---------- Extracted records ----------

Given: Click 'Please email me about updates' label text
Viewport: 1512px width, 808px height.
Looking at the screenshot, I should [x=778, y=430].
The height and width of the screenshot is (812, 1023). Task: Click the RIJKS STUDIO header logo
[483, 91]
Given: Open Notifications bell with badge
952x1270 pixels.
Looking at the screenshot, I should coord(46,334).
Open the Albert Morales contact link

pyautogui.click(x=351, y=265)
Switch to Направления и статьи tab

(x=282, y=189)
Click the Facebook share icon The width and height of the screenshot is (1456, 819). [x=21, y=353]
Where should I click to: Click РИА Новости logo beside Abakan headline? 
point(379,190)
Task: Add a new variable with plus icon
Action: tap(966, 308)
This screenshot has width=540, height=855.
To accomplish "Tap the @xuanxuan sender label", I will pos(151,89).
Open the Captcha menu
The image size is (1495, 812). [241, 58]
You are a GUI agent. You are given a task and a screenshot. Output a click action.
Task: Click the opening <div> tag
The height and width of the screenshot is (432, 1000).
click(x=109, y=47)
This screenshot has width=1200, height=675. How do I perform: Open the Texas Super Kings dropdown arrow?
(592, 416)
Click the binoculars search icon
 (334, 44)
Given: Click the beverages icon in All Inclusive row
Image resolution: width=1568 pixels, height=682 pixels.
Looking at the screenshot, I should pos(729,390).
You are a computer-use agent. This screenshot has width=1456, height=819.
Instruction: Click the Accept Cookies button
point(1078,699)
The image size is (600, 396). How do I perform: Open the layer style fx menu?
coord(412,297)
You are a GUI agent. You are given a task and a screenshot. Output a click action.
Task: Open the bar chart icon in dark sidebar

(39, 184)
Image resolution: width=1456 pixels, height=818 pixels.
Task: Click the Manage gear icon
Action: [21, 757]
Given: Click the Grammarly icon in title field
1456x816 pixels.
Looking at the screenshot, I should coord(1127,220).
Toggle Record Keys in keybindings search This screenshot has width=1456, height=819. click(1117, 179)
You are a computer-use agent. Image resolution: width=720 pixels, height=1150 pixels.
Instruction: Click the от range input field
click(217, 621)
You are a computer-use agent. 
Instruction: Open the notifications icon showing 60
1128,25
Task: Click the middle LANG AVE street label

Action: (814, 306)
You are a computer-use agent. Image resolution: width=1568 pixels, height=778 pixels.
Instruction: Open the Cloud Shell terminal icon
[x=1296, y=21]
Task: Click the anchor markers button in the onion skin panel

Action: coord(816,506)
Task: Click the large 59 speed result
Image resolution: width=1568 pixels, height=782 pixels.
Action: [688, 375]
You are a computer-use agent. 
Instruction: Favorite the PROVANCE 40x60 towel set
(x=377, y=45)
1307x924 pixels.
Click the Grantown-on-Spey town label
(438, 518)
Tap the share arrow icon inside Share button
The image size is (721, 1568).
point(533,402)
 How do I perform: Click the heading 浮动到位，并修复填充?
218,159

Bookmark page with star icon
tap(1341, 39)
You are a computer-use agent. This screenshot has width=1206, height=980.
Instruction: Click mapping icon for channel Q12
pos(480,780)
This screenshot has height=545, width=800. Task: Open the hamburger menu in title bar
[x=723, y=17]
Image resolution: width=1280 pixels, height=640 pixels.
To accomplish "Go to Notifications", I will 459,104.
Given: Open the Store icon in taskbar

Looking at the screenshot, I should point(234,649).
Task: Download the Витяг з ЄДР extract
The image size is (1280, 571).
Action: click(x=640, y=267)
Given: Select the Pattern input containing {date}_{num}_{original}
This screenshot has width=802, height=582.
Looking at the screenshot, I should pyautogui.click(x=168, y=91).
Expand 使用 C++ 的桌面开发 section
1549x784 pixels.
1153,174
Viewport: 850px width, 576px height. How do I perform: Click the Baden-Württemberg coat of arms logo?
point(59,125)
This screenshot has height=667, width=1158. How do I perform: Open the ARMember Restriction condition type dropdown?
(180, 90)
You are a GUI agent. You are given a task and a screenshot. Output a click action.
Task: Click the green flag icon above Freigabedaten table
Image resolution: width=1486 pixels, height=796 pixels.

----------

Exercise brief
Rewrite all of the records above, replacing "How do I perform" with "How can I carry out" wherever it occurs and leaving everything else unchanged.

Response
Given: Click 'Please email me about updates' label text
Viewport: 1512px width, 808px height.
Looking at the screenshot, I should [x=778, y=430].
The height and width of the screenshot is (812, 1023). Task: Click the RIJKS STUDIO header logo
[483, 91]
Given: Open Notifications bell with badge
952x1270 pixels.
Looking at the screenshot, I should coord(46,334).
Open the Albert Morales contact link

pyautogui.click(x=351, y=265)
Switch to Направления и статьи tab

(x=282, y=189)
Click the Facebook share icon The width and height of the screenshot is (1456, 819). [x=21, y=353]
Where should I click to: Click РИА Новости logo beside Abakan headline? 
point(379,190)
Task: Add a new variable with plus icon
Action: tap(966, 308)
This screenshot has width=540, height=855.
To accomplish "Tap the @xuanxuan sender label", I will pos(151,89).
Open the Captcha menu
The image size is (1495, 812). [241, 58]
You are a GUI agent. You are given a task and a screenshot. Output a click action.
Task: Click the opening <div> tag
The height and width of the screenshot is (432, 1000).
click(x=109, y=47)
This screenshot has width=1200, height=675. How can I carry out: Open the Texas Super Kings dropdown arrow?
(592, 416)
Click the binoculars search icon
 (334, 44)
Given: Click the beverages icon in All Inclusive row
Image resolution: width=1568 pixels, height=682 pixels.
Looking at the screenshot, I should pos(729,390).
You are a computer-use agent. This screenshot has width=1456, height=819.
Instruction: Click the Accept Cookies button
point(1078,699)
The image size is (600, 396). How can I carry out: Open the layer style fx menu?
coord(412,297)
You are a GUI agent. You are given a task and a screenshot. Output a click action.
Task: Open the bar chart icon in dark sidebar

(39, 184)
Image resolution: width=1456 pixels, height=818 pixels.
Task: Click the Manage gear icon
Action: [21, 757]
Given: Click the Grammarly icon in title field
1456x816 pixels.
Looking at the screenshot, I should coord(1127,220).
Toggle Record Keys in keybindings search This screenshot has width=1456, height=819. click(1117, 179)
You are a computer-use agent. Image resolution: width=720 pixels, height=1150 pixels.
Instruction: Click the от range input field
click(217, 621)
You are a computer-use agent. 
Instruction: Open the notifications icon showing 60
1128,25
Task: Click the middle LANG AVE street label

Action: (814, 306)
You are a computer-use agent. Image resolution: width=1568 pixels, height=778 pixels.
Instruction: Open the Cloud Shell terminal icon
[x=1296, y=21]
Task: Click the anchor markers button in the onion skin panel

Action: coord(816,506)
Task: Click the large 59 speed result
Image resolution: width=1568 pixels, height=782 pixels.
Action: [688, 375]
You are a computer-use agent. 
Instruction: Favorite the PROVANCE 40x60 towel set
(x=377, y=45)
1307x924 pixels.
Click the Grantown-on-Spey town label
(438, 518)
Tap the share arrow icon inside Share button
The image size is (721, 1568).
point(533,402)
 How can I carry out: Click the heading 浮动到位，并修复填充?
218,159

Bookmark page with star icon
tap(1341, 39)
You are a computer-use agent. This screenshot has width=1206, height=980.
Instruction: Click mapping icon for channel Q12
pos(480,780)
This screenshot has height=545, width=800. Task: Open the hamburger menu in title bar
[x=723, y=17]
Image resolution: width=1280 pixels, height=640 pixels.
To accomplish "Go to Notifications", I will 459,104.
Given: Open the Store icon in taskbar

Looking at the screenshot, I should point(234,649).
Task: Download the Витяг з ЄДР extract
The image size is (1280, 571).
Action: click(x=640, y=267)
Given: Select the Pattern input containing {date}_{num}_{original}
This screenshot has width=802, height=582.
Looking at the screenshot, I should pyautogui.click(x=168, y=91).
Expand 使用 C++ 的桌面开发 section
1549x784 pixels.
1153,174
Viewport: 850px width, 576px height. How can I carry out: Click the Baden-Württemberg coat of arms logo?
point(59,125)
This screenshot has height=667, width=1158. How can I carry out: Open the ARMember Restriction condition type dropdown?
(180, 90)
You are a GUI agent. You are given a task and a screenshot. Output a click action.
Task: Click the green flag icon above Freigabedaten table
Image resolution: width=1486 pixels, height=796 pixels.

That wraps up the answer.